Art contemporain

Tempus edax rerum

d'Lëtzebuerger Land du 03.06.2010
Que tout cela est vain ! Que ces beaux meubles, ces appliques murales, ces portes et ces fenêtres dans les grandes maisons de direction sont vides de sens après la fin (de la vie, de l’industrie, du monde ?) Avec A thousand years, Martine Feipel et Jean Bechameil transforment l’ancienne villa de directeur d’usine qu’est la galerie Nei Liicht en un palais de Belle au bois dormant. Comme si, après le départ des maîtres des forges, après la fin de l’industrie sidérurgique à Dudelange, la vie s’était arrêtée, la poussière avait pris le dessus, la peinture s’écaillait et les meubles se disloquaient.

Presque toutes les œuvres de cette installation ont été réalisées in situ. Mais ce n’est pas d’une vision post-apocalyptique qu’il s’agit, il n’y a pas d’appel alarmiste d’une fin du monde après une catastrophe naturelle ou atomique dont nous bassine le cinéma ces dernières années (de Roland Emmerich à John Hillcoat), il n’y a pas de violence chez le duo Feipel/Bechameil. Plutôt une lente déché-ance, une décrépitude silencieuse, comme si le temps s’était arrêté. A thousand years est une exposition calme et sensuelle, pleine d’humour aussi, un univers merveilleux entre Magritte et Alice au pays des merveilles.

Comme dans une maison, on déambule dans les différents espaces qui auraient pu être le salon, la salle à manger, le hall... Le plus impressionnant, le plus réussi aussi, ce sont les salles simplement repeintes en latex, qui se décolle comme une peau de serpent. L’ambiance du déclin, qu’on connaît des maisons abandonnées qui se décomposent à force d’être vides, froides et humides, y est la plus forte. Et forcément, cela appelle à la destruction, on a une envie irrépressible de tirer des lambeaux de peinture décollés. D’ailleurs le matériau et l’approche de l’empreinte ou d’une deuxième peau du lieu ne sont pas sans rappeler le fameux Untermieter que Simone Decker avait réalisé chez Martine Schneider en 1997 et qui fait désormais partie de la collection du Mudam.

À côté, l’installation éponyme A thousand years crée une ambiance plus surréelle : trois convives semblent y avoir pris un thé ensemble, mais les trois chaises et la table blanches ont littéralement fondu. Picture room recess est une porte d’armoire à miroirs dans laquelle les spectateurs se voient ou non, qui reflète des images de plusieurs directions pour une ambiance que ne dénierait pas Lewis Carroll. La porte Peste et choléra, fragmentée, et le tronc d’arbre An uncertain place ouvrent vers des ailleurs possibles, comme si on avait traversé le miroir.

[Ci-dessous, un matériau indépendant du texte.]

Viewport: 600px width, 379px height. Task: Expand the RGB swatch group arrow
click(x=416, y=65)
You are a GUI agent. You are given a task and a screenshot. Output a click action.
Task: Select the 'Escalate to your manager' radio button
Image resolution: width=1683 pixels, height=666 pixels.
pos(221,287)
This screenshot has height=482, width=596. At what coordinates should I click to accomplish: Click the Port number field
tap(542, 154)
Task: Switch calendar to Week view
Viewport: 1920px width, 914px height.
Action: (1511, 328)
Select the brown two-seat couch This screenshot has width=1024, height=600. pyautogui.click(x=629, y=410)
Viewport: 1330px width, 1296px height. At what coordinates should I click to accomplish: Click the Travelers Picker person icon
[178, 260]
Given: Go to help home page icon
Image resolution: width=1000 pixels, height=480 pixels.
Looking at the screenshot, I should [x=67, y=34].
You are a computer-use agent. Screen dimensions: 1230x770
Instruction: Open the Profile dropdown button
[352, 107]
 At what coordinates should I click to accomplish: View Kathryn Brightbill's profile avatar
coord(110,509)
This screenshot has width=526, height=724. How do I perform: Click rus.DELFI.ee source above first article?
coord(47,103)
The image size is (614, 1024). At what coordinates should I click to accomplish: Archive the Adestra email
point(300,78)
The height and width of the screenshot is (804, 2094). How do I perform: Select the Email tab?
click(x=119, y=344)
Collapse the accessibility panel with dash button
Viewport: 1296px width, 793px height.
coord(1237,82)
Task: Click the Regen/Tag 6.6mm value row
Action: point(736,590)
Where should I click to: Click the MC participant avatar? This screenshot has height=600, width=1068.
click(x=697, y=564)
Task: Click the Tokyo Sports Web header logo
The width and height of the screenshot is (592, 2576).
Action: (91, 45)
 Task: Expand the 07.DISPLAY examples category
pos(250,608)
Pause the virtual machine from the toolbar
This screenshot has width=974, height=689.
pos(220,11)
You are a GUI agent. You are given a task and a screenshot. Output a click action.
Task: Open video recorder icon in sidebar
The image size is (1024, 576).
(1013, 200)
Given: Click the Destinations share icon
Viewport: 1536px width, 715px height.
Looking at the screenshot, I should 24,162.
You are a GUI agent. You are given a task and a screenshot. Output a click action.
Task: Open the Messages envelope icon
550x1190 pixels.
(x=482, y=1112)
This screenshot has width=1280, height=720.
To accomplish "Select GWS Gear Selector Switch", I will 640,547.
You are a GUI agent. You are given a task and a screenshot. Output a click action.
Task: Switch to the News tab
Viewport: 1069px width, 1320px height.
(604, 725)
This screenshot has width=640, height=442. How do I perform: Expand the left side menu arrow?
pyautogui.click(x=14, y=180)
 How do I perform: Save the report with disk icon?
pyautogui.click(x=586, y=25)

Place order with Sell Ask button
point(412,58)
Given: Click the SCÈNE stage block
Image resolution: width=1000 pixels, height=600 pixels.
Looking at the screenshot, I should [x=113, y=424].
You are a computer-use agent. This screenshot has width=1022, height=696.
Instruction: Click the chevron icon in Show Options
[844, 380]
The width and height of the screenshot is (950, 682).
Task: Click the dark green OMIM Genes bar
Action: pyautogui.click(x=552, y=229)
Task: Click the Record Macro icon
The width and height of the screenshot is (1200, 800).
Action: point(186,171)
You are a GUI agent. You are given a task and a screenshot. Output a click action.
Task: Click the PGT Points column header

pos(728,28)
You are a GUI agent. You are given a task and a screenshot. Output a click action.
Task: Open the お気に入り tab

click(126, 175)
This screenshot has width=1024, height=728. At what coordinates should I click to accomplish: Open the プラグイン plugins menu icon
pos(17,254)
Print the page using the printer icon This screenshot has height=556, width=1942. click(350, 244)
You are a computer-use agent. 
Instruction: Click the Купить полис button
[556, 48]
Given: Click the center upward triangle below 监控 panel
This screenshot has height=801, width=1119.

Martine Feipel (née en 1975 à Luxem­bourg) est une des artistes les plus prolifiques du moment, enchaînant véritablement les expositions personnelles – l’exposition de sa Chambre irréductible au Cape Ettelbruck vient seulement de se terminer. Après de premières installations sous le signe du surréalisme toujours un peu inquiétant – oiseaux de mauvaise augure, jeux de perspectives et meubles éclatés – sa collaboration avec l’artiste Jean Bechameil (né en 1964 à Paris) a profondément transformé son travail. En effet, Jean Bechameil, qui a une expérience du décor de cinéma, où il a notamment travaillé pour Lars von Trier, de Dancer in the Dark à Antichrist, a un sens de l’ambiance, mais aussi du minimalisme. L’absence de couleur par exemple, est sans conteste un des éléments importants de l’installation à Dudelange : tout reste dans les tons de gris-blancs, comme si les objets et les murs étaient effectivement enveloppés d’une épaisse couche de poussière. Une vanité contemporaine en somme.
Entre rêve éveillé et cauchemar, A thousand years est une maison singulière, inquiétante certes, mais en même temps un cocon, une fois que l’on s’y est habitué. Elle fait sans doute partie du palmarès des meilleures expositions organisées par Danielle Igniti jusqu’à présent et confirme que Martine Feipel et Jean Bechameil sont un duo d’artistes à suivre.
« Tempus edax rerum, tacitisque senescimus annis » (le temps détruit tout, en silence les années nous mènent à la vieillesse) est une citation d’Ovide.